Guest Author - Beverly Patchell
Listening is important at any age and in any circumstance. Being the parent of an adolescent is a true test of listening skills. Not only do you have to decipher their language, but you also have to reserve your judgment about what is important and how attention should be directed. I think that is the hardest part, trying not to impose your ideas about what is important and what is not important. Learning to listen with your heart as well as your ears will go a long way in helping to overcome those tendencies to judge.
Several years ago I was taught a heartfelt listening technique that I have used ever since. I have taught it to my children and my grandchild and remind them of it during stressful times. We have agreed that we should take our ten deep breaths using this technique and then discuss whatever issue is causing distress.
The first step is to agree to do it; then that decision is out of the way when things get tense or emotional. The next step is to take those deep breaths, to at least the count of 4, and then breathe out to the same count. Clear your mind of any thoughts and continue for several more breaths. Next focus on a positive memory and really remember it, how it felt with as many senses as you can. When you can feel the emotion of the memory, you have done it. For me, remembering a moment in nature really works to de-stress me and bring on that positive feeling. Continue to breath and hold the memory as long as possible. Once you have practiced this a few times, it should only take a minute or less to shift your physiology to this positive state. Even if you cannot get to positive, just the breathing will stop the flow of negative emotion and help you think better.

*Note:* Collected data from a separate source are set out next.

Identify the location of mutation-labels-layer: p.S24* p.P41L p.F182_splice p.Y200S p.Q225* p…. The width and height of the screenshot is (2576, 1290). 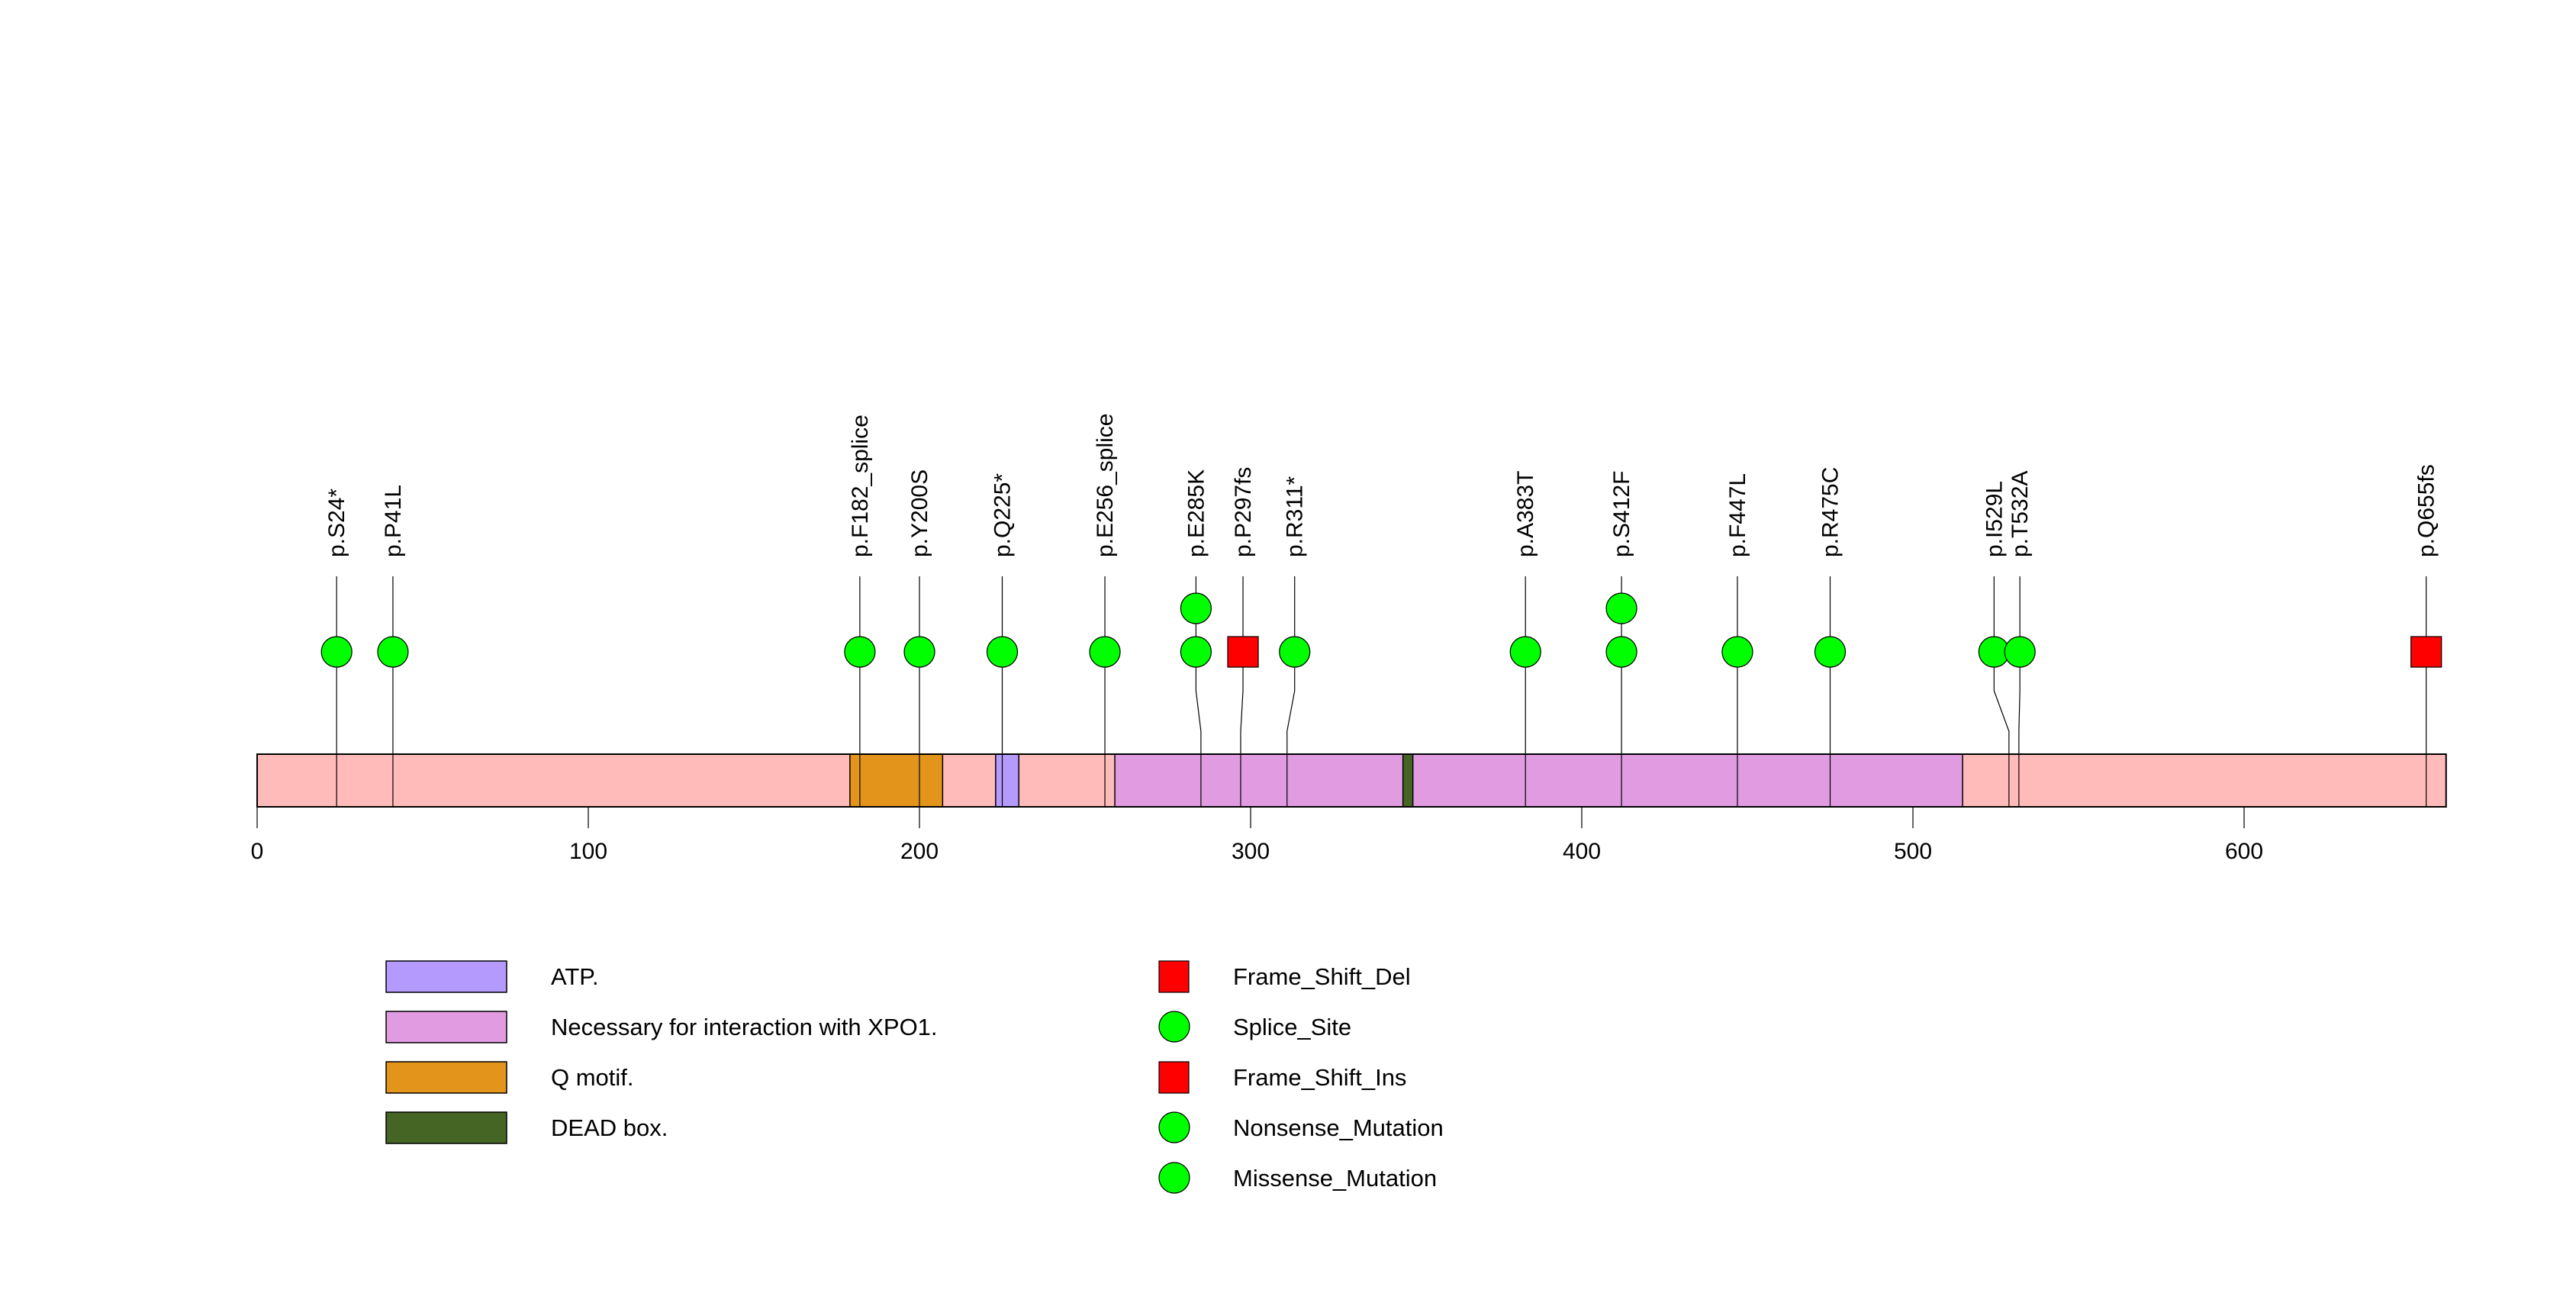
(1382, 486).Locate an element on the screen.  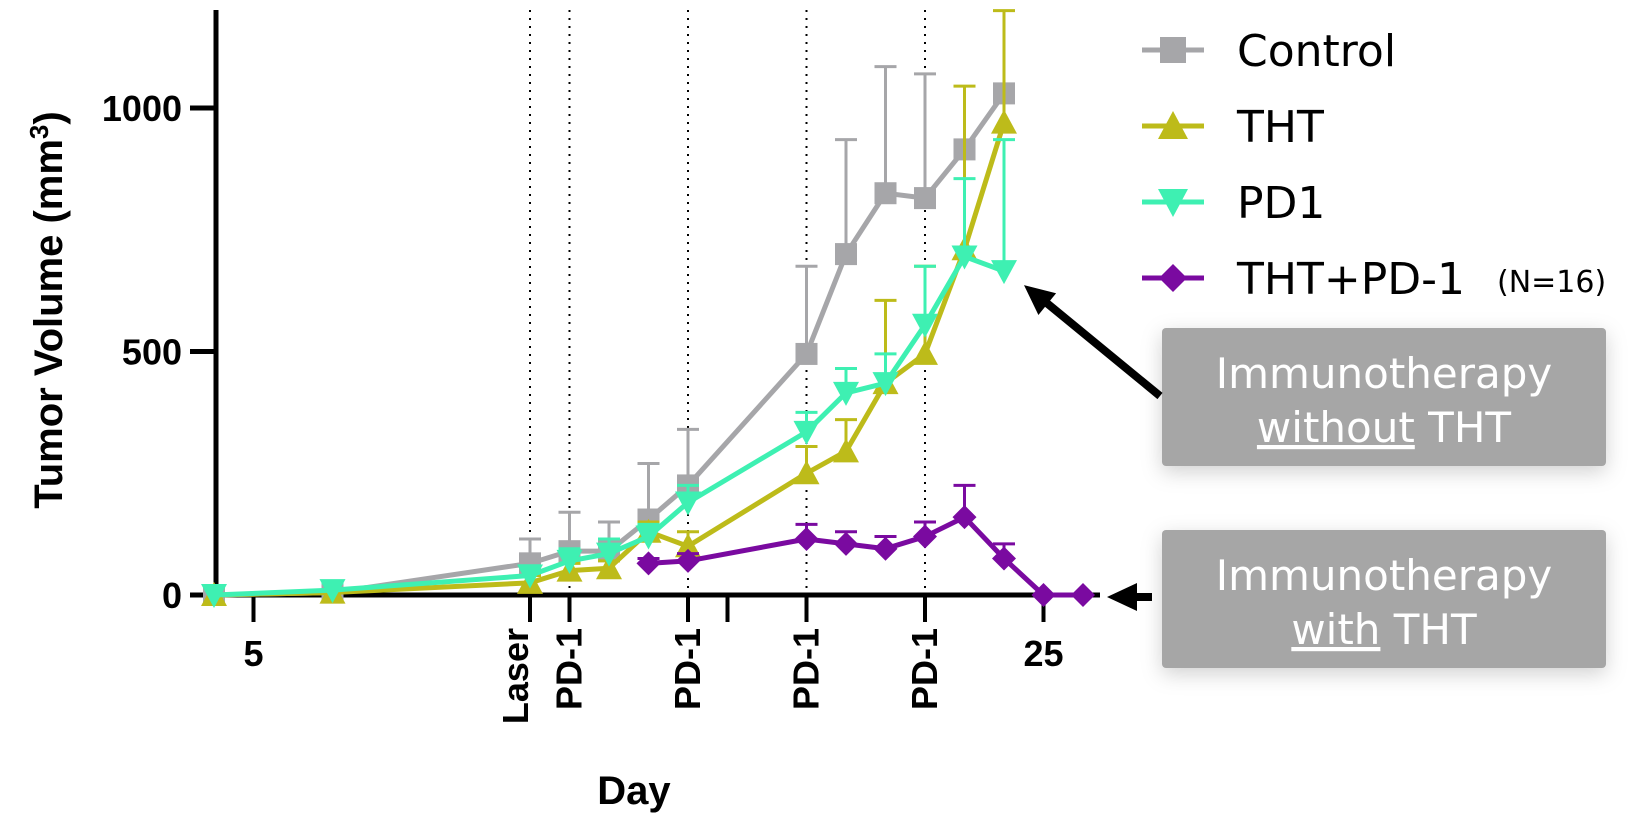
y-tick-label: 500 is located at coordinates (152, 352).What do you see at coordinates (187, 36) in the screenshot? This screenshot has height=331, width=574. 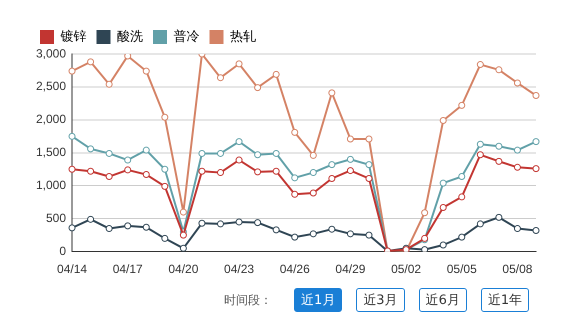 I see `legend-label: 普冷` at bounding box center [187, 36].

Now that you have prepared yourself, listen to what the other person has to say. All the while they are talking, continue to breathe fully and appreciate them for what they are offering you by their words. Once they have finished, offer back to them what you heard, being sure to tell them to correct anything you have misunderstood. This simple process can open up communication, decrease the need for non-stop talkers to talk, and help you maintain an optimal state of physiology. Try this the next time someone asks you to listen to them or if you are emotional and want to create a listening and learning state within yourself to understand those emotions. Practice it until you are good at it, and then teach it to your adolescent when they are in a listening mode; someday they will appreciate the favor.